Tasks to complete =
**1.** In the Show HN post about farms that deliver, list the kinds of food that the database's second criterion says customers can get from the farms.
**2.** According to the Show HN post about farms that deliver, why did the author not want to go out?
**3.** From the Show HN post about farms that deliver, extract the text from "When we went" to "in my life.".

Show HN: Database of 1400 farms that deliver during Covid-19 with 30+ filters - davidkpham
https://farmsthataredelivering.com
======
davidkpham
Hey HN,

When we went into lockdown, my friend Jason and I started looking for meat and
produce so we could eat healthier meals with our families - rather than my go-
to's Chef Boyardee ravioli and instant ramen - since it was already looking
like we'd be in it for the long haul. However, our delivery go-to's had
limited supply (I didn't want to go out because my parents are at-risk) and a
lot of meat/produce subscription box services had just started waitlisting, so
we started to look into farms and found some great ones that delivered
straight to our doors. Since I started buying meat from farms, I've had the
best meat I've ever had in my life.

When we realized that lots of people were probably in the same boat as us, we
wanted to share what helped us and started to put together a database of farms
that 1) have online stores 2) where you can get meat, produce, and/or dairy 3)

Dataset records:
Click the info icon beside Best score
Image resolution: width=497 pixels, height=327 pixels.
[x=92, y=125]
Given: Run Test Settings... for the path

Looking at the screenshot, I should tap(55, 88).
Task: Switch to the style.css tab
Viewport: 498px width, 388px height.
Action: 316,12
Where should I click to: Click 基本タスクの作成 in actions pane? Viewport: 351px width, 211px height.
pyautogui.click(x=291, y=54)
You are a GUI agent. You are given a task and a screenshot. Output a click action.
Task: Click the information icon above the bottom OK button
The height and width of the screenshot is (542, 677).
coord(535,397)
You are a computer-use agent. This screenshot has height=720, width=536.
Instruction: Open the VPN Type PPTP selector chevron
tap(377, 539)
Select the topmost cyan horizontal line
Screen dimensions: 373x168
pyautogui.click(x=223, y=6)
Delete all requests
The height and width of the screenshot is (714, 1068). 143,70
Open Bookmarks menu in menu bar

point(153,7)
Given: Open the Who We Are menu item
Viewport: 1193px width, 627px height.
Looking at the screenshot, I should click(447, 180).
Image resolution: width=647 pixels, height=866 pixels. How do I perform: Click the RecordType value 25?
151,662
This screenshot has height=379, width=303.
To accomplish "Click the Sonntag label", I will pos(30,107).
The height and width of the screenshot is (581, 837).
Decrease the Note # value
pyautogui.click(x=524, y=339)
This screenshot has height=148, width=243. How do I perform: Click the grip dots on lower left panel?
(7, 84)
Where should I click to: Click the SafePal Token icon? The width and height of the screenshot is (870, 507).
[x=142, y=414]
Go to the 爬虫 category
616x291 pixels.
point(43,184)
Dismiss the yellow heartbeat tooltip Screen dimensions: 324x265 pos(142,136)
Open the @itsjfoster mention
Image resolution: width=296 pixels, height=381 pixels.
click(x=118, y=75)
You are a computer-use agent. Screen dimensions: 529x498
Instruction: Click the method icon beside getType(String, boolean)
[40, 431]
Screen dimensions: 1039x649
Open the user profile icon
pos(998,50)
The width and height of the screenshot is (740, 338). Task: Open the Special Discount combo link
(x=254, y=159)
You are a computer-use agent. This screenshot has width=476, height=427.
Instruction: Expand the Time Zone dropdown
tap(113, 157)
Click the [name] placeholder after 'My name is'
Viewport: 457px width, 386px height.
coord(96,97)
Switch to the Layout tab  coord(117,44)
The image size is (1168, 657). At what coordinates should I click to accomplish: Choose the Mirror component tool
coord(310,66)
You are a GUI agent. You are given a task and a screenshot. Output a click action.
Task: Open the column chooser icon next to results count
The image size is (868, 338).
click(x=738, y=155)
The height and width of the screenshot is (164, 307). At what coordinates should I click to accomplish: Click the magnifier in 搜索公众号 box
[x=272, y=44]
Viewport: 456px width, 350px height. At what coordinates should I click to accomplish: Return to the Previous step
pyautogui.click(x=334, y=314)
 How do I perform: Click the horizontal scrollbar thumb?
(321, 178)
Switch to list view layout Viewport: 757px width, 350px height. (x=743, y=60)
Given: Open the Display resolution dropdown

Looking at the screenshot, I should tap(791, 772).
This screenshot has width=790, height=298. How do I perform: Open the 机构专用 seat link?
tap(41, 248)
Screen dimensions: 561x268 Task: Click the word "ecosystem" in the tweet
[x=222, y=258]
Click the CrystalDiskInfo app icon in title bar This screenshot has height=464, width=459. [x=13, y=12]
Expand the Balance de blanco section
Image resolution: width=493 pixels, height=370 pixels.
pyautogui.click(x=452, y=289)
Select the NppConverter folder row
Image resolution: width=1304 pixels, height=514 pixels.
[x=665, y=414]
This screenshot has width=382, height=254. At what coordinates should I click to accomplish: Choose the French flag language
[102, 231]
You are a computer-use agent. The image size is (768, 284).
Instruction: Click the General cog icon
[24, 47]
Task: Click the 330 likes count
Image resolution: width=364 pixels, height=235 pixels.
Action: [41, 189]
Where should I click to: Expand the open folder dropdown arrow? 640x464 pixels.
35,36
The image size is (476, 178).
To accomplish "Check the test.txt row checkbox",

Answers for the exercise =
**1.** meat, produce, dairy

**2.** The author's parents are at-risk.

**3.**
When we went into lockdown, my friend Jason and I started looking for meat and
produce so we could eat healthier meals with our families - rather than my go-
to's Chef Boyardee ravioli and instant ramen - since it was already looking
like we'd be in it for the long haul. However, our delivery go-to's had
limited supply (I didn't want to go out because my parents are at-risk) and a
lot of meat/produce subscription box services had just started waitlisting, so
we started to look into farms and found some great ones that delivered
straight to our doors. Since I started buying meat from farms, I've had the
best meat I've ever had in my life.